Я — военный поселянин из Чугуева, самоучка.
Мы сидели в ожидании «страшного» критика Стасова и тихонько разговаривали о нем. Антокольский в качестве хозяина поправлял сервировку, укладывая покрасивее фрукты на тарелках, и поминутно выходил на улицу, чтобы встретить важного дорогого гостя. Иногда кто-нибудь вспоминал громкую фразу из статьи Стасова об Академии, и тогда Семирадский, выпрямляясь во весь рост, начинал шагать по комнате, сверкая серыми выпуклыми глазами. Ковалевский с тайной иронией осторожного татарина умел ловко кольнуть товарища-классика в больное место и в виде вопроса, похвалив знаменитого журналиста, задеть Семирадского за живое. Семирадский уже горел нетерпением сразиться с критиком. Он был убежденный академист.
Наконец-то! Слышим, еще издали на лестнице и по коридору раздается громкий мужской голос, и в сопровождении Антокольского показалась громадная бородатая фигура сильного мужчины, с проседью, в черном сюртуке. Он должен был согнуться, чтобы заполнить собою пролет в мою комнату. Вид его был очень внушительный и так же мажорен, как его статьи[172].
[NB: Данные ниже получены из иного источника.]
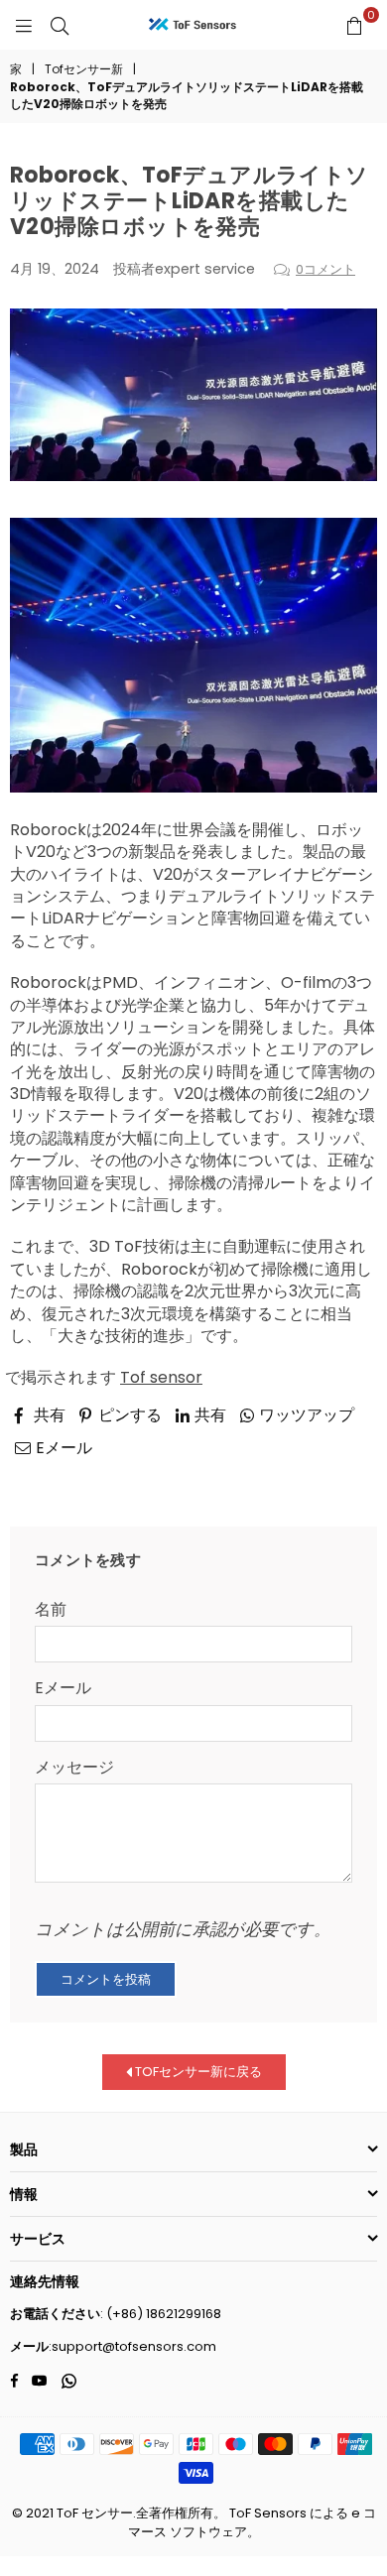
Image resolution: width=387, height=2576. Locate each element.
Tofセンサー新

Поздоровавшись со всеми наскоро, Владимир Васильевич сказал, указывая на Антокольского:
— Это вот кому я обязан, что сейчас стою здесь — среди вас. Надеюсь, вы хорошо все видели и знаете его статуэтку из дерева — «Еврея, вдевающего нитку в иголку»? А? Какова вещица? Небольшая по размеру, но достаточно велика, чтобы увлечь всю новую скульптуру на настоящую, реальную дорогу.
— Дай бог, пора!
— Да это небывалая вещь![173]
— И я бы очень хотел видеть побольше таких начинаний. Надеюсь, вы согласны в этом со мной?
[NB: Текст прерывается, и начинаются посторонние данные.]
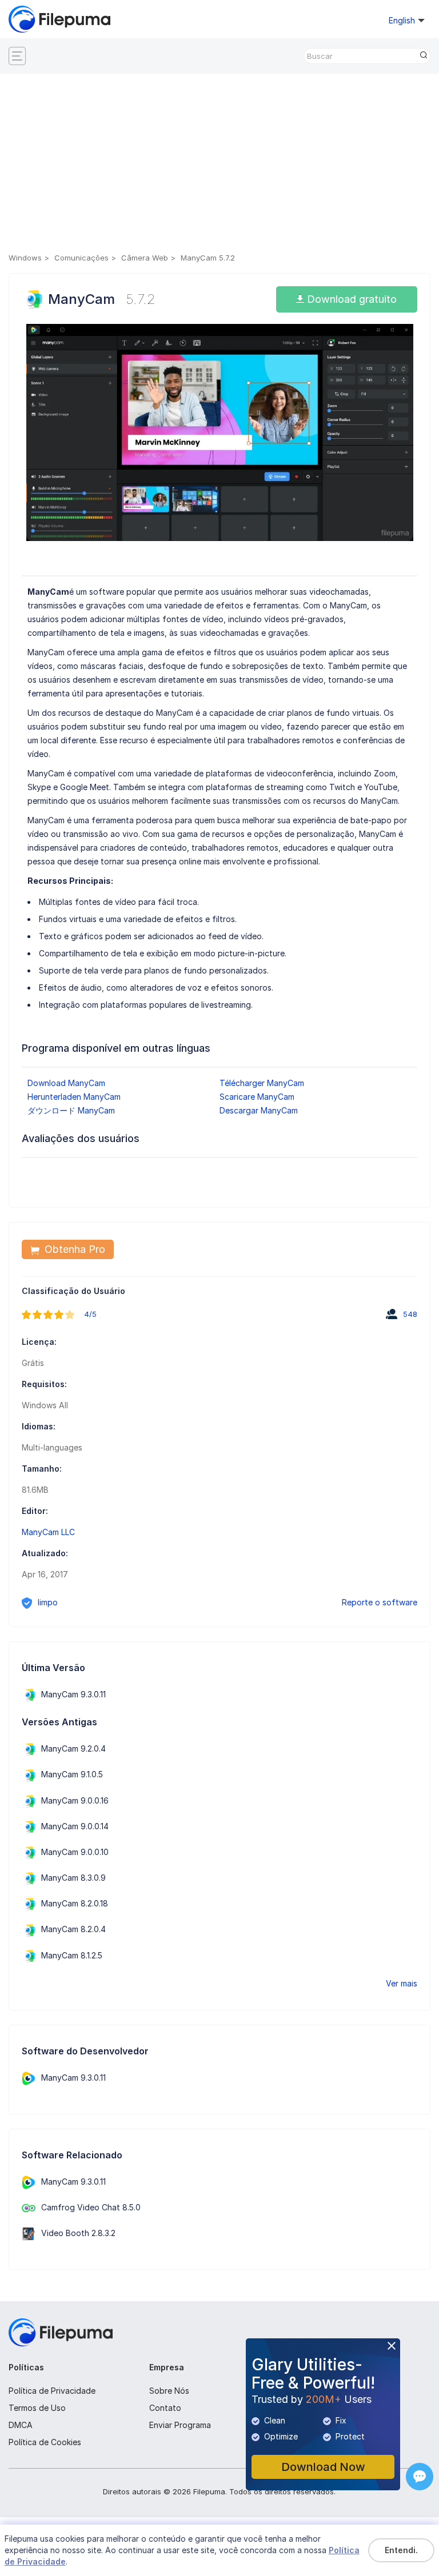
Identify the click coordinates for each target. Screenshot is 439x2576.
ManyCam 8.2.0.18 (74, 1903)
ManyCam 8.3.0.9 (73, 1877)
С Семирадским они заспорили с места в карьер.
Когда Владимир Васильевич сказал, что эта скульптура Антокольского из дерева для него выше и дороже всей классической фальши — антиков, Семирадский с напускным удивлением возразил, что он с этим никак согласиться не может: что уже в древности у греков были рипорографы[174] и что Демитриас, афинский жанрист, не так уже высоко ценился у тонких меценатов античного мира.